Both the SEP IRA (Simplified Employee Pension) and the SIMPLE IRA (Savings Incentive Match Plan for Employees) were designed to give small businesses an accessible alternative to the full-complexity 401(k). They use the familiar IRA structure — individual accounts at a custodian, no plan testing, no ERISA filings — which keeps administrative overhead low.
The fundamental difference is who puts the money in. A SEP IRA is funded entirely by the employer — employees make no elective deferrals. A SIMPLE IRA allows employees to defer part of their paycheck, with the employer required to either match those deferrals or make a flat contribution for all eligible employees. That employee-contribution ability is what makes the SIMPLE attractive for businesses whose employees want to save on their own — and what makes the SEP better for self-employed owners who primarily want to maximize their own contributions.
The choice between them often comes down to two factors: whether you want employees to be able to contribute from their paychecks, and whether the SIMPLE IRA's two-year rollover restriction creates a problem for your situation.
SEP IRA: Employer-Only Contributions
In a SEP IRA, only the employer (or self-employed individual acting as the employer) makes contributions. Employees cannot make elective deferrals from their paychecks. The employer can contribute up to 25% of each eligible employee's compensation (or 25% of net self-employment income for the owner), with a 2026 cap of $72,000. Contributions are discretionary — the employer can contribute different amounts each year or skip a year entirely.
SIMPLE IRA: Employee Deferrals + Mandatory Match
A SIMPLE IRA allows employees to defer up to $17,000 (2026) from their paychecks — similar to a 401(k) but with lower limits. Catch-up contributions for age 50+ bring the standard limit to $21,000. Employers with 25 or fewer employees may use higher limits: $18,100 base ($21,950 with age-50+ catch-up), and ages 60–63 may defer an additional $5,250 under SECURE 2.0's enhanced catch-up. In exchange, the employer must either: (1) match employee deferrals dollar-for-dollar up to 3% of compensation, or (2) make a 2% non-elective contribution for all eligible employees regardless of whether they contribute. Starting in 2026, Roth SIMPLE contributions are available for employee deferrals at custodians that support it — employer contributions remain traditional (pre-tax).

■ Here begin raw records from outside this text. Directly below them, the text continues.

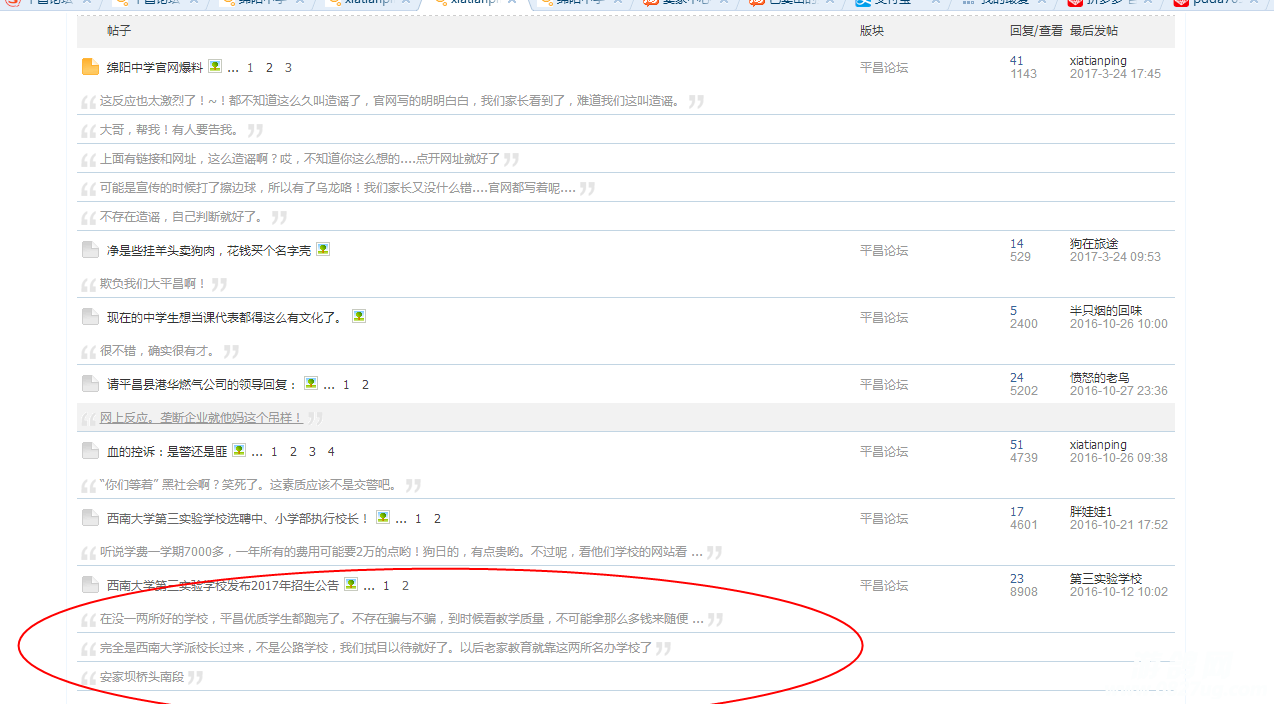Click the page icon beside 西南大学第三实验学校选聘 thread
Image resolution: width=1274 pixels, height=704 pixels.
(90, 518)
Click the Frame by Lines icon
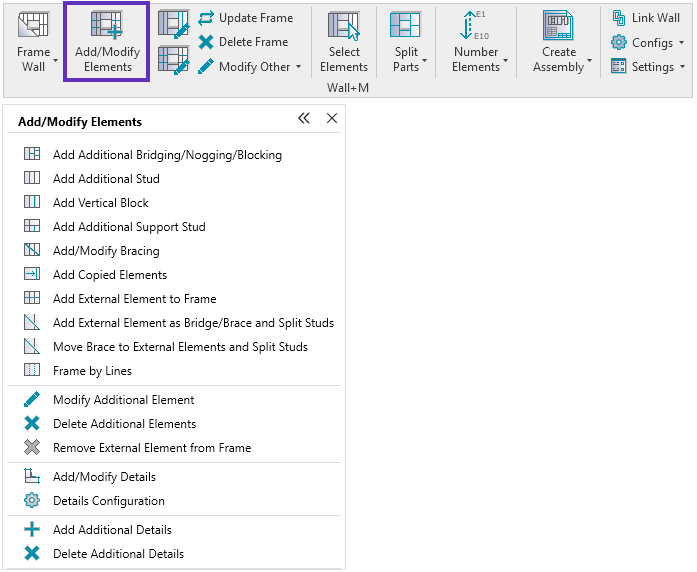 (32, 371)
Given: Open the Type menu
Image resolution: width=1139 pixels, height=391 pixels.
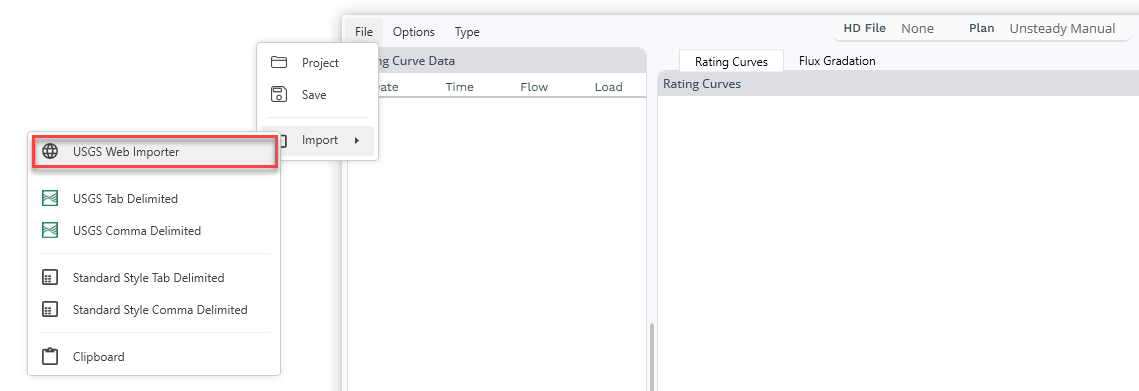Looking at the screenshot, I should coord(467,32).
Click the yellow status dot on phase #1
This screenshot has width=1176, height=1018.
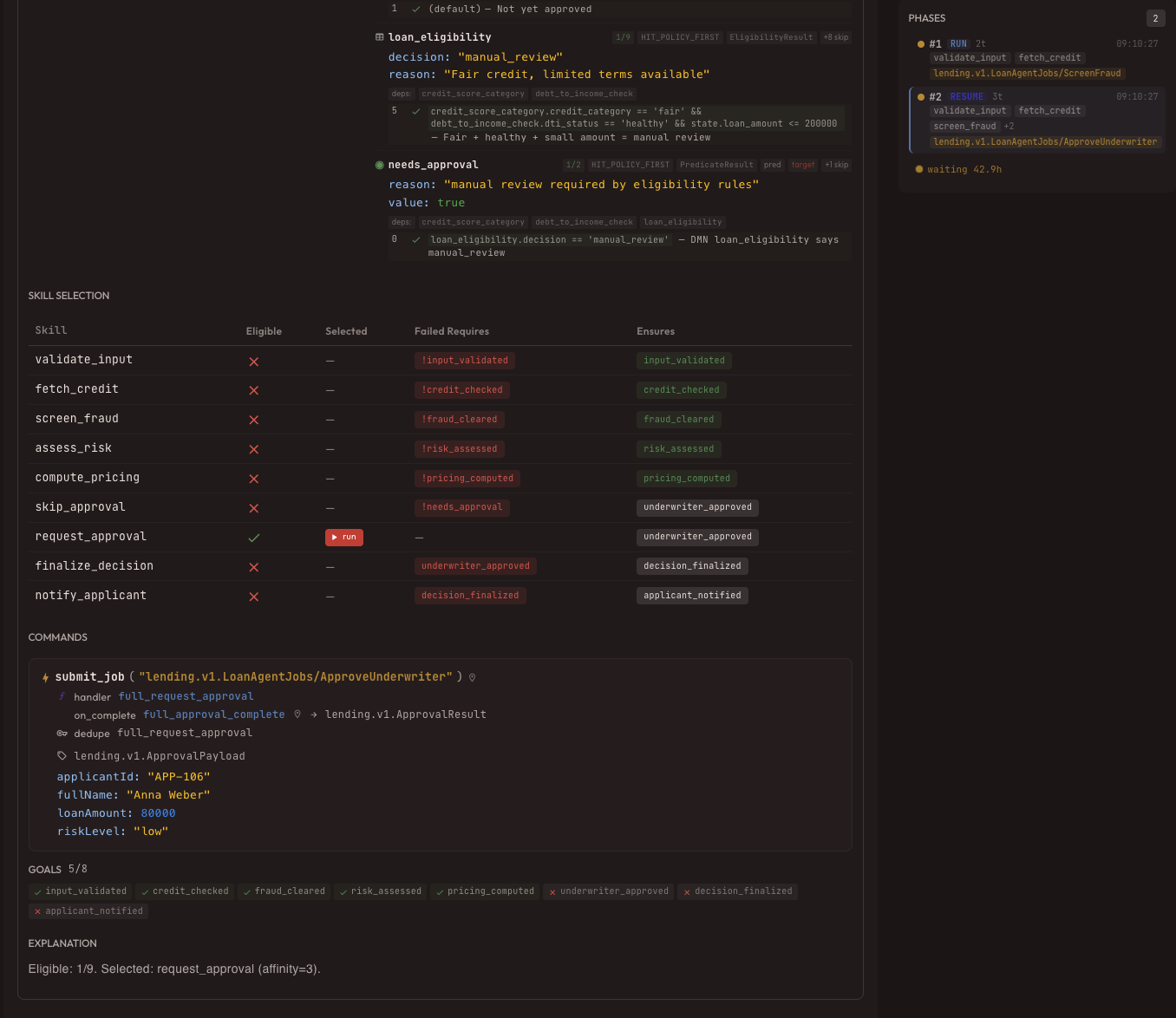click(919, 43)
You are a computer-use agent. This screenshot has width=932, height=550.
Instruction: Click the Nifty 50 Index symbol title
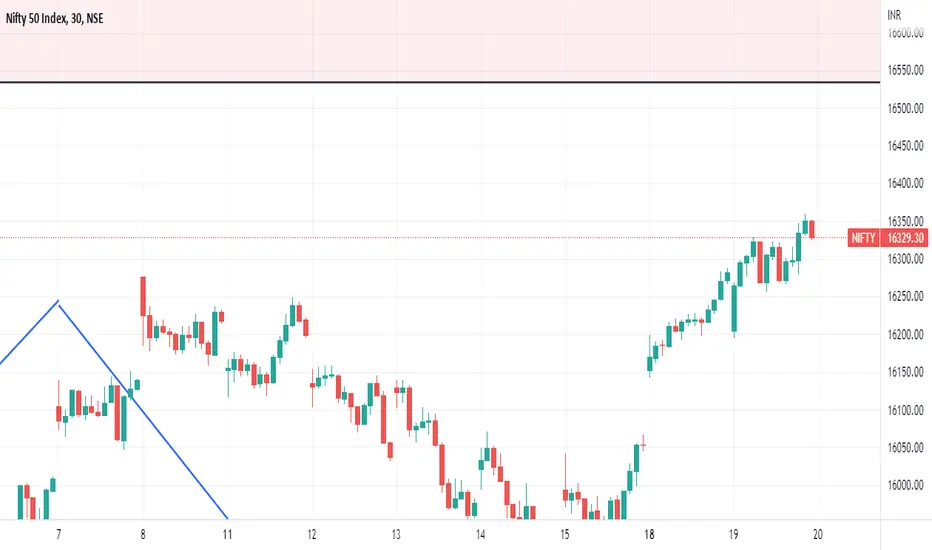tap(55, 18)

The SIMPLE IRA 2-Year Rule
This is the rule that catches the most people off guard. For the first two years after you first participate in a SIMPLE IRA, you cannot roll or transfer your SIMPLE IRA balance to a traditional IRA, 401(k), or any non-SIMPLE account. You can only move it to another SIMPLE IRA. After two years, the normal rollover rules apply. This restriction also affects the early withdrawal penalty: withdrawals within the first two years face a 25% penalty (not the standard 10%).
SEP IRA Setup Flexibility
A SEP IRA can be established and funded as late as the employer's tax filing deadline, including extensions. For a sole proprietor on extension, that's October 15 of the year after the tax year. This makes the SEP IRA uniquely attractive for high earners who haven't decided on a retirement plan by year-end — you can open one in April or October and still get a prior-year deduction. No other plan offers this level of setup flexibility.
SIMPLE IRA Setup Deadline
A SIMPLE IRA must be established by October 1 of the calendar year for which it will first be used. A plan started after October 1 cannot be a new SIMPLE IRA for that year. The one exception: if you acquire a business that already had a SIMPLE IRA, you may be treated as maintaining it. This October 1 cutoff is one of the plan's major practical limitations compared to the SEP IRA.
Eligibility and Employee Coverage
SEP IRAs: employers must cover any employee who earned at least $750 (2026) in any three of the prior five years. SIMPLE IRAs: available only to employers with 100 or fewer employees who earned at least $5,000. Both plans vest employees immediately — there's no waiting period for employer contributions to belong to the employee. This full and immediate vesting is simpler than the vesting schedules used in most 401(k) plans.